After watching Apple's event, I found myself a touch bemused. It was bathed in too many elements that suggested there was less there there than assaulted the eye. And the ear.
So I have four questions that have been heckling me. And within some of these questions, more questions.
1. Apple News Plus. Yes, it's a terrible name, but, forgive me for wondering: What do you actually get? You certainly won't get the whole of the Wall Street Journal or the LA Times. (A mere three days of the Journal archive, apparently.) So will these be pleasantly watered-down versions of newspapers and print magazines? (125 of these publications are reportedly PDF-ish.) Will it all, therefore, feel like edited highlights? And highly selective edited highlights at that. You know, like a letter from the Attorney General? And why should it replace the way you're consuming news and features now? How many magazines and newspapers will you read to make it worthwhile? I went for the free trial. It's overwhelming. Like the New York Times Sunday edition, but with 300 sections. Where does one start? I drifted to Sports Illustrated. It was pretty. Yet my attention span is so much worse online than when I have the physical thing in my hands. But I don't have time for the physical thing, because of the web. So I ended my Sports Illustrated subscription. And, oh, please get me out of here. It's quite attractive, but It's too much. And, when it comes to news, not enough.
2. Apple TV Plus. An equally painful name, reeking of equal last-minutism. But, more importantly, how much did you say it was? Oh, you didn't. There was stuff about stars and, well, stars, but as to what all this will cost that seemed oddly absent. Which was peculiar. You're not telling me half the deals aren't done yet, are you, Apple? Oh, three-quarters of the deals? No, but really. Why no price?
3. Apple Card. I did think this by far the cleverest part of the show, but I've been bathing in your marketing for the last hour, Apple. It says: "A new kind of credit card. Created by Apple, not a bank." Are you being a little slippery, here? At the very least, it's created with a bank. That's Goldman Sachs. And then there's Mastercard. They're kind of a bank. And a very conventional sort of lender, too. The sort that charges you a lot of percent. So how different can this all be? And, well, you're going to be making money on the interest just like they do, right? You're going into partnerships with banky sorts, so that you can become a bank. A trustworthy bank, of course. Or did I miss something? I only ask because Bailey talked about their being no late fees. Yet in the small print on the Apple site, it says: "Late or missed payments will result in additional interest accumulating toward your balance." That sounds like a typical bank, no?
4. Apple Card again. The most glaring question of all: You expect the American people to trust Goldman Sachs? That Goldman Sachs? The "vampire squid wrapped around the face of humanity, relentlessly jamming its blood funnel into anything that smells like money" Goldman Sachs?
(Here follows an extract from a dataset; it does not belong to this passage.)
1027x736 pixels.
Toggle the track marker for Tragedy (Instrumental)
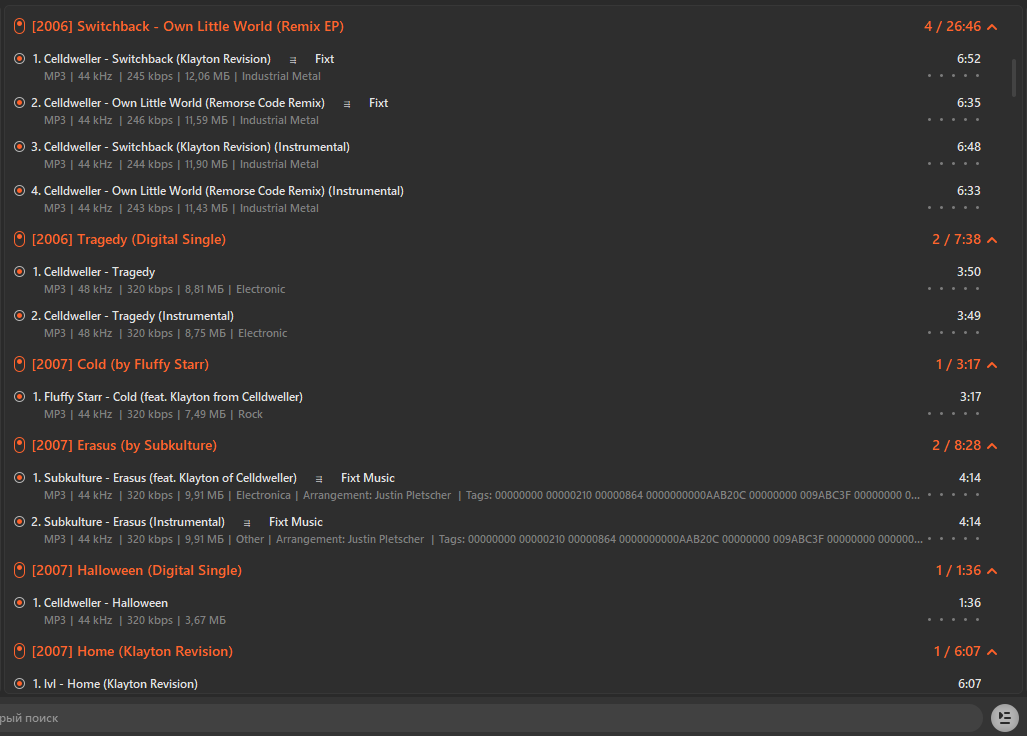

Apple VP of Internet Services Jennifer Bailey, in her compelling presentation of the Card, explained that Goldman is a different sort of bank, one that promises never to sell your data to third parties. I fear many would agree that it's a different sort of bank – they'd think it's an even more evil bank than all the other evil banks. Of course, we can all go through conversion therapy. Many people love Rob Lowe again. But if you're a company choosing trust as one of its biggest points of difference, would you choose Goldman Sachs as your partner? Whether you're inflamed by the bank's alleged role in the Great Crash or in allegedly paying Hillary Clinton $600,000 for a speech, it's not the first brand that screams warmth and shelter.
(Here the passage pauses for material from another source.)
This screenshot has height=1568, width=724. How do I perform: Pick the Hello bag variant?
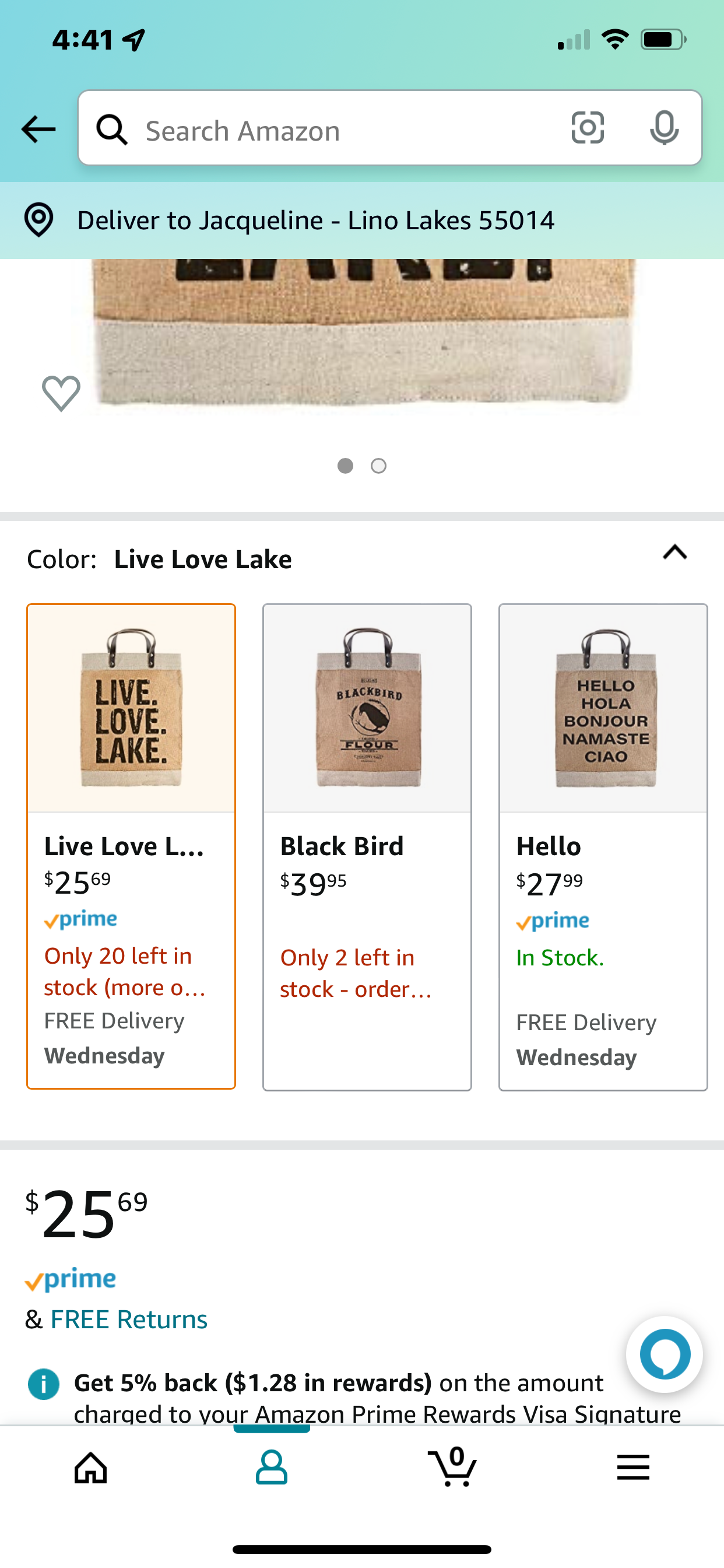tap(603, 846)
Also: The Apple Developer Program: An insider's guide (free PDF) TechRepublic
Ultimately, then, I find myself worrying that this is all a touch rushed and nebulous.
It's not quite Air Power. (Talking of which, where is that? I mean, it was September 2017 when Apple announced it.)
I fear, though, that all these new services -- "Apple TV+. Coming This Fall!" -- may have some irksome quirks about them if and when they finally appear.